-- AVAILABLE DATA --
··········

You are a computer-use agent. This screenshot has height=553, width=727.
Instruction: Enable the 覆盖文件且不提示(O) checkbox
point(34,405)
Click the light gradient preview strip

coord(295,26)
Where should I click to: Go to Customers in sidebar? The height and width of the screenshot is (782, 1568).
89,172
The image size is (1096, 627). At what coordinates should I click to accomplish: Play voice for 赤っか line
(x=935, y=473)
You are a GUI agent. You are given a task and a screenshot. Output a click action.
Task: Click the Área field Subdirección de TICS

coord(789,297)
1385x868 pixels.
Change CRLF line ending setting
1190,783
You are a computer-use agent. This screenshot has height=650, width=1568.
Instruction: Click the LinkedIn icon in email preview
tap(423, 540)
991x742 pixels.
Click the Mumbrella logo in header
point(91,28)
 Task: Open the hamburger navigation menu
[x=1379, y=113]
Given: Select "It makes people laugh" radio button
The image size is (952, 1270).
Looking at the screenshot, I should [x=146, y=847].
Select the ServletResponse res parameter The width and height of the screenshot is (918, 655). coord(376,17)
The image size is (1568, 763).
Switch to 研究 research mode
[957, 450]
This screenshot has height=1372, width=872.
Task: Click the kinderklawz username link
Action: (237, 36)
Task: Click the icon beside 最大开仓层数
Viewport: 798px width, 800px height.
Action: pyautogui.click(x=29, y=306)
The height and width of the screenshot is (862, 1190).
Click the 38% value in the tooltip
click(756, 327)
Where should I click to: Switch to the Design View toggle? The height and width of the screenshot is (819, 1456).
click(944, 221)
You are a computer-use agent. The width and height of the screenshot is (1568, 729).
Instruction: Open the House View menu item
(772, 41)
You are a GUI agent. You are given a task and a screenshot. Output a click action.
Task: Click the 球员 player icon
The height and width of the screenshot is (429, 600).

··········

-- EXERCISE DIRECTIONS --
Copy every one of the lines above word for word, with nothing changed.

-- RESPONSE BELOW --
You are a computer-use agent. This screenshot has height=553, width=727.
Instruction: Enable the 覆盖文件且不提示(O) checkbox
point(34,405)
Click the light gradient preview strip

coord(295,26)
Where should I click to: Go to Customers in sidebar? The height and width of the screenshot is (782, 1568).
89,172
The image size is (1096, 627). At what coordinates should I click to accomplish: Play voice for 赤っか line
(x=935, y=473)
You are a GUI agent. You are given a task and a screenshot. Output a click action.
Task: Click the Área field Subdirección de TICS

coord(789,297)
1385x868 pixels.
Change CRLF line ending setting
1190,783
You are a computer-use agent. This screenshot has height=650, width=1568.
Instruction: Click the LinkedIn icon in email preview
tap(423, 540)
991x742 pixels.
Click the Mumbrella logo in header
point(91,28)
 Task: Open the hamburger navigation menu
[x=1379, y=113]
Given: Select "It makes people laugh" radio button
The image size is (952, 1270).
Looking at the screenshot, I should [x=146, y=847].
Select the ServletResponse res parameter The width and height of the screenshot is (918, 655). coord(376,17)
The image size is (1568, 763).
Switch to 研究 research mode
[957, 450]
This screenshot has height=1372, width=872.
Task: Click the kinderklawz username link
Action: (237, 36)
Task: Click the icon beside 最大开仓层数
Viewport: 798px width, 800px height.
Action: pyautogui.click(x=29, y=306)
The height and width of the screenshot is (862, 1190).
Click the 38% value in the tooltip
click(756, 327)
Where should I click to: Switch to the Design View toggle? The height and width of the screenshot is (819, 1456).
click(944, 221)
You are a computer-use agent. The width and height of the screenshot is (1568, 729).
Instruction: Open the House View menu item
(772, 41)
You are a GUI agent. You are given a task and a screenshot. Output a click action.
Task: Click the 球员 player icon
The height and width of the screenshot is (429, 600).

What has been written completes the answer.